Highs were expected to generally range from the mid-60s over the northern tier and over the higher elevations of the central Appalachians to the upper 70s and lower 80s over the Ohio Valley and Chesapeake Bay region, according to the forecaster. Early-morning lows were forecast to range from the lower 40s in the Adirondack Mountains of northeastern New York state to the upper 60s over the lower part of the Chesapeake Bay.
AccuWeather was also monitoring an area of the Atlantic along the coast from Florida to the Carolinas for potential tropical development. Exactly how close to the coast a disturbance strengthens, if any tropical storm forms, may determine if more significant rain and wind develops along the Mid-Atlantic or New England shoreline and Interstate 95 corridor, it said.
Most spot gas losses in the southeastern United States were limited to less than a dime, including benchmark Henry Hub in south Louisiana, which fell 9 cents to $2.13.
Declines were a bit more pronounced in some areas of the Midcontinent, where ANR SW tumbled 15 cents to $1.395.
The Midwest also posted double-digit decreases, with Chicago Citygate shedding 10.5 cents to average $1.87.
Losses across Texas were rather small, while Waha managed to hold relatively steady.
On the pipeline front, a force majeure issued late Wednesday by Natural Gas Pipeline Company of America was continuing to constrain roughly 45 MMcf/d of Permian receipts intended to flow through Eddy County, NM. The pipeline cited a failure on the Indian Basin Lateral and provided no end date for the outage.

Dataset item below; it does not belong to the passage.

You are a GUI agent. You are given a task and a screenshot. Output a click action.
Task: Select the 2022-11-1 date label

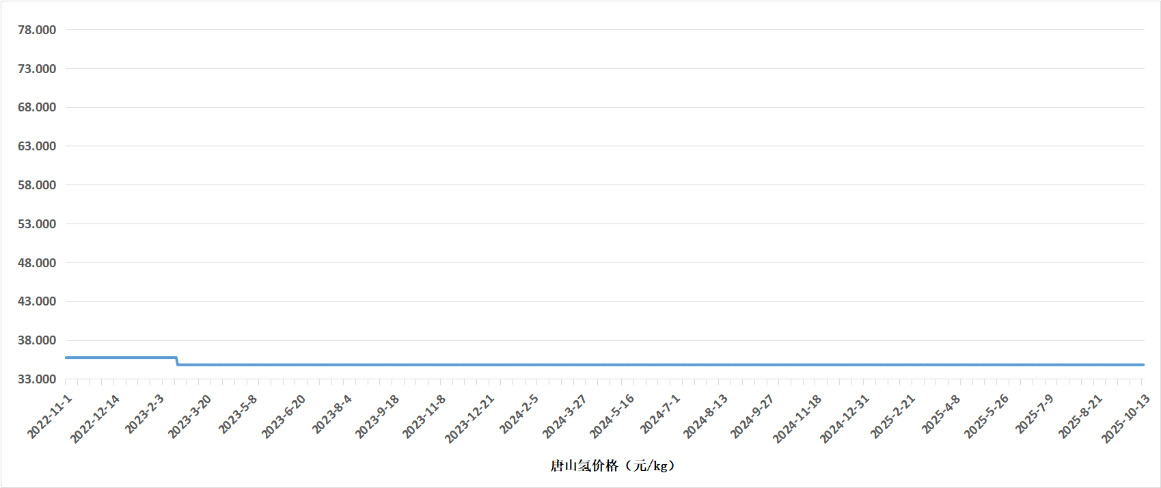[50, 416]
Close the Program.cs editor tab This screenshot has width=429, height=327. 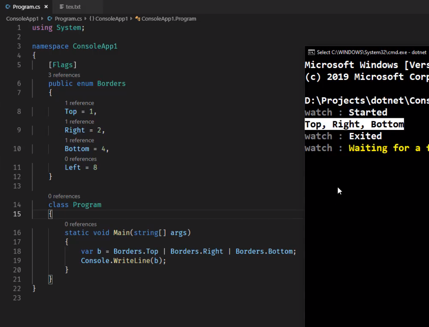pyautogui.click(x=46, y=7)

Across the northern border in Western Canada, NOVA/AECO C cash prices plunged 32 cents to average just C29 cents/gigajoule.
TC Energy Corp. invited Canadian natural gas producers to vote last Thursday on how capacity should be allocated on the NGTL system with the goal being reduced AECO volatility during shoulder season and times of maintenance, a pain point for producers in recent years. While a change in process is a positive step forward in reducing day-to-day volatility, TPH analysts said that upside would be limited given current Henry Hub pricing and a bearish outlook for the U.S. gas macro.

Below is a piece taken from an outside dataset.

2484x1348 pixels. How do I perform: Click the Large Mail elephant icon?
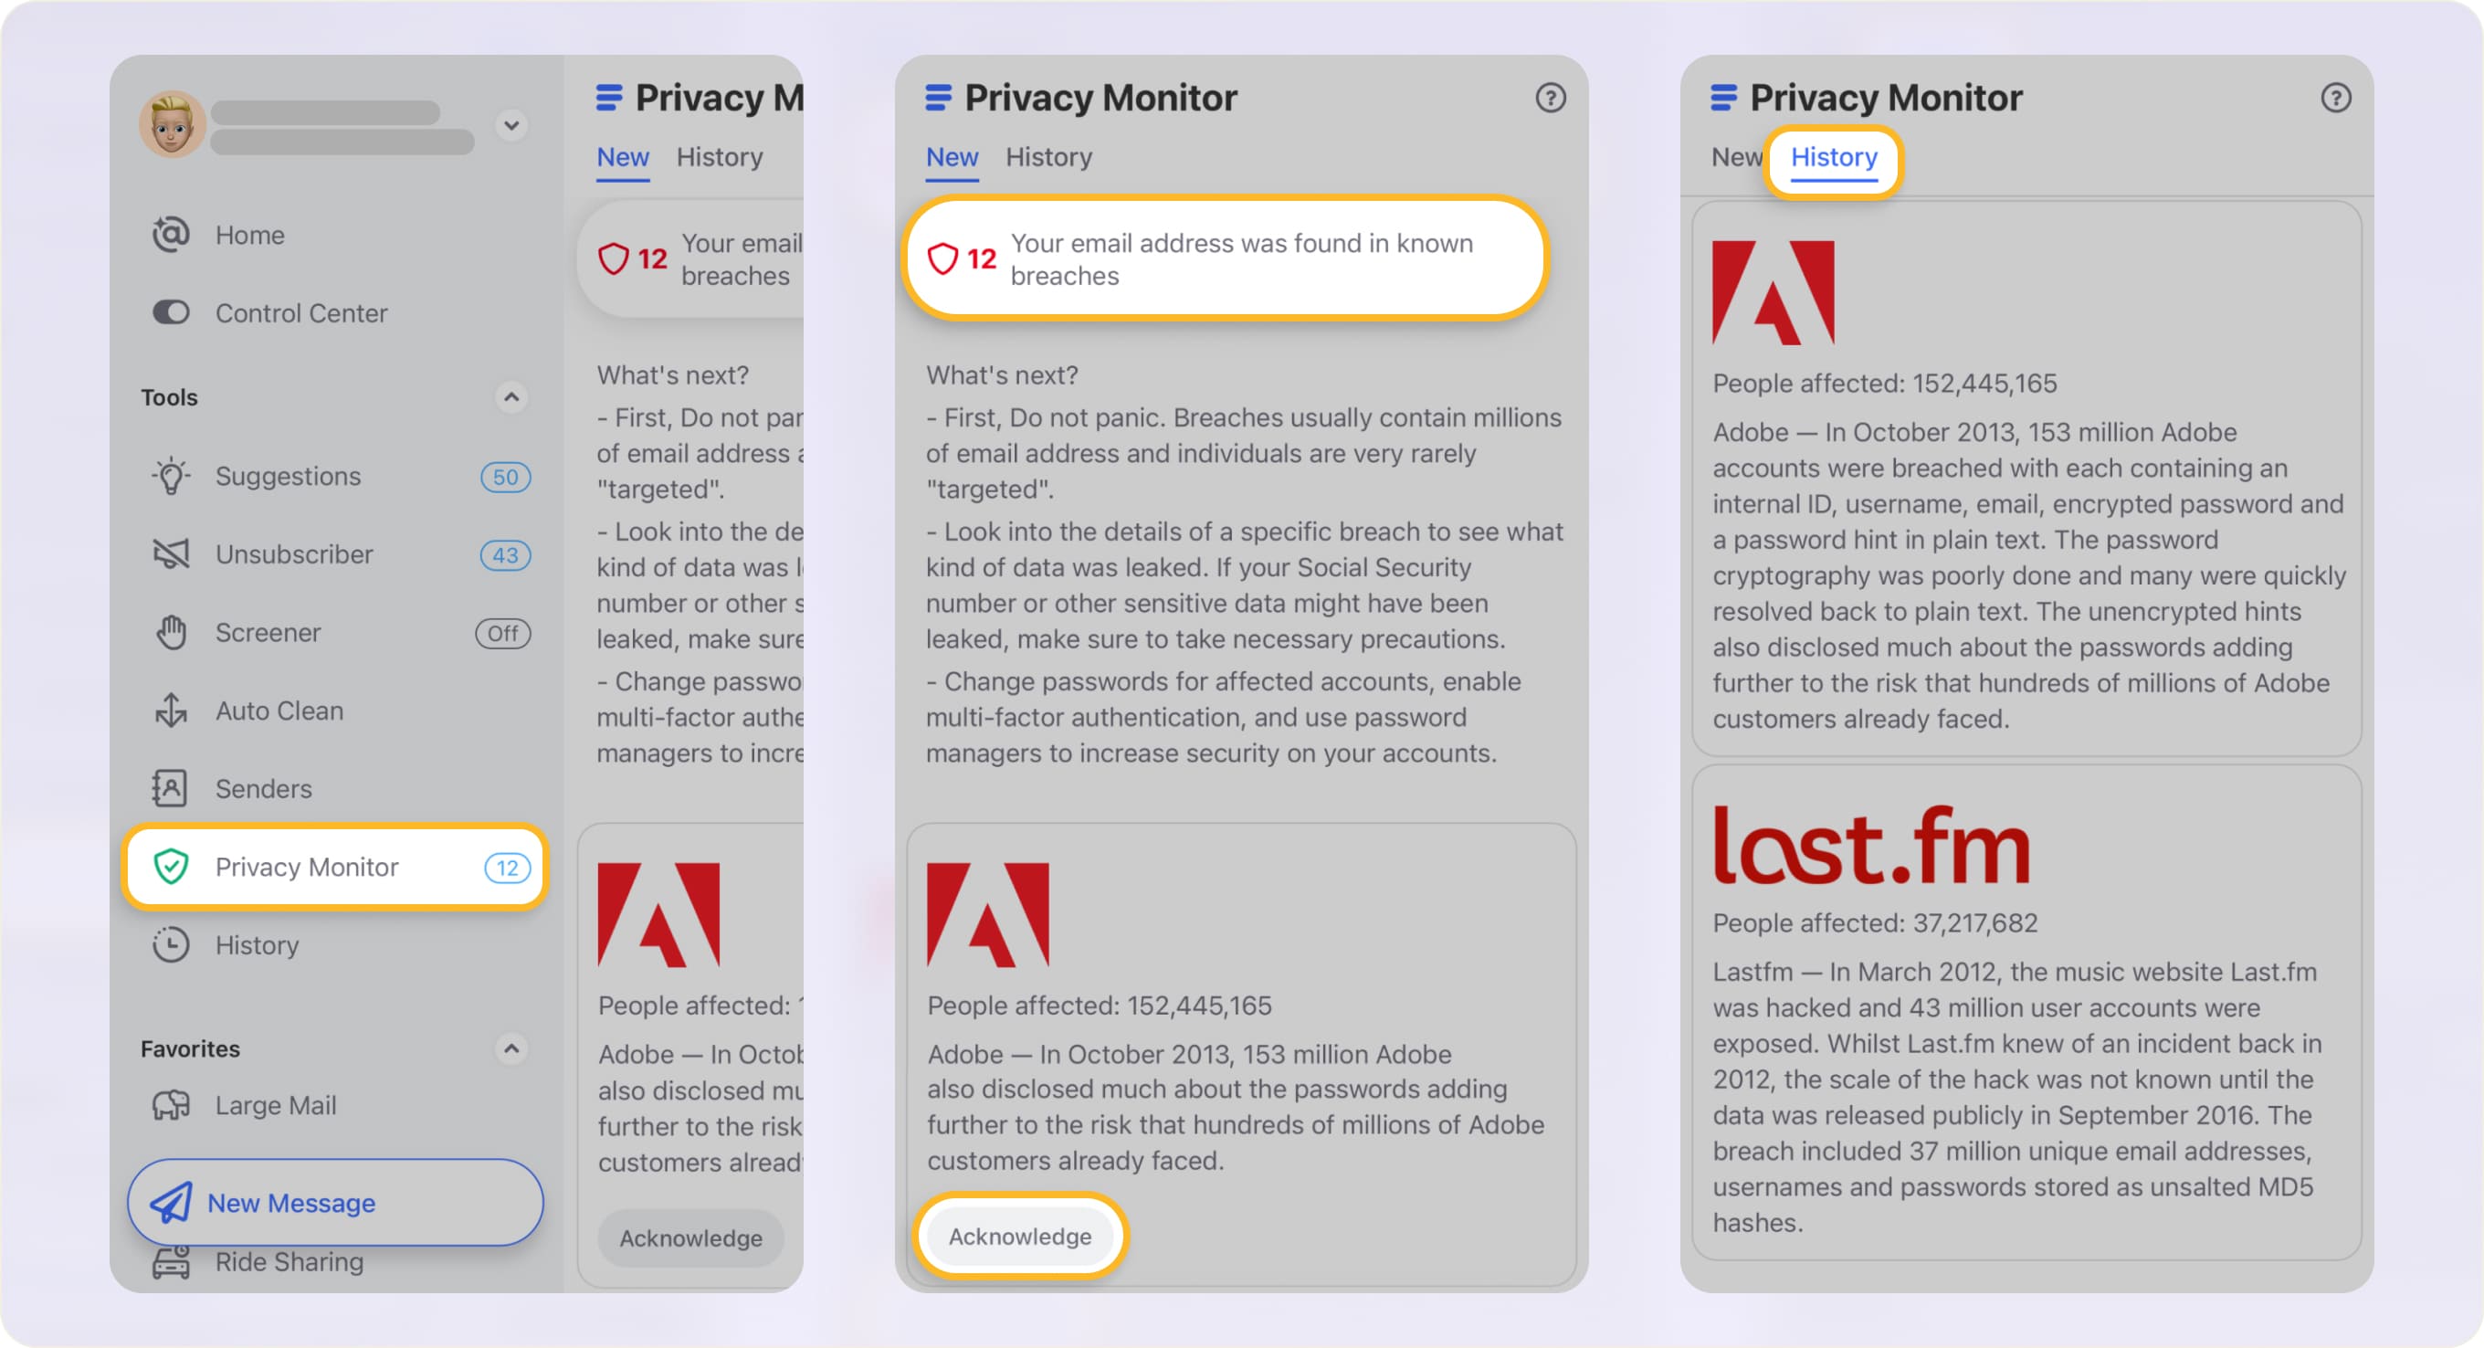(171, 1105)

A deal on the stalled pipelines between Mexican utility Comisión Federal de Electricidad (CFE) and four private pipeline developers is expected to be signed in the coming days, according to reports.

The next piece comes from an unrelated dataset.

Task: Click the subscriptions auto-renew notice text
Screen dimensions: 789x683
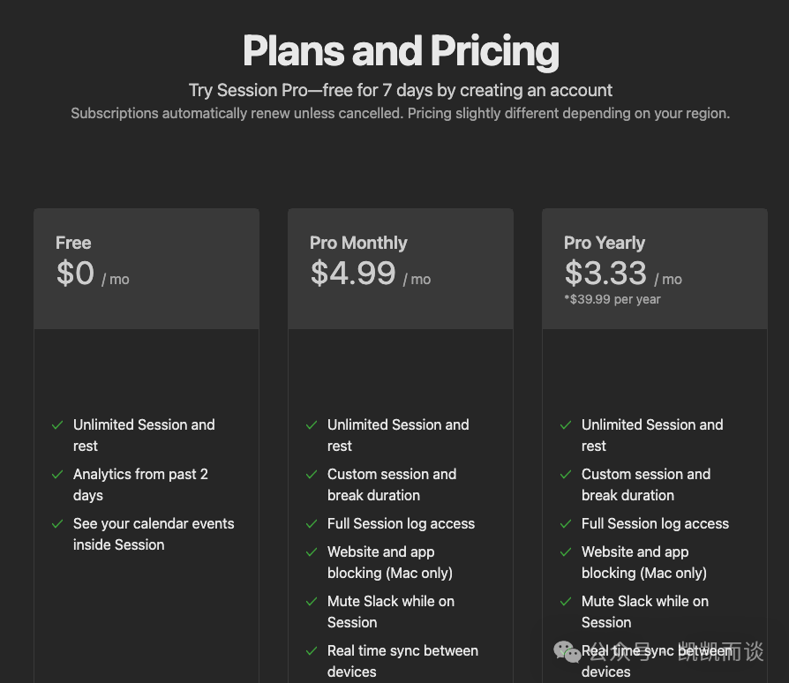Action: click(401, 114)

Under the reported terms of the new agreement, transport fees would be raised for the first ten years of gas service and the contract terms would extend to 30 years, from 25. Mexico would realize nominal savings of $600 million over the duration of the contracts, according to preliminary analysis.
If a deal were reached it would mean gas could start flowing on the 2.6 Bcf/d Sur de Texas-Tuxpan marine pipeline, a crucial outlet for Texas natural gas and fundamental to reliable gas service to the southeast of Mexico. The $2.5 billion marine pipeline owned by Infraestructura Energética Nova (IEnova) and TC Energy Corp is ready to enter service but remains stalled as the pipeline spat continues.
In July, the CFE filed arbitration requests with four developers of seven stalled pipelines in the country in an attempt to amend the force majeure clauses of the 25-year firm capacity agreements built into the original contracts.
The other developers that are part of the reported deal are Mexican companies Fermaca and Grupo Carso.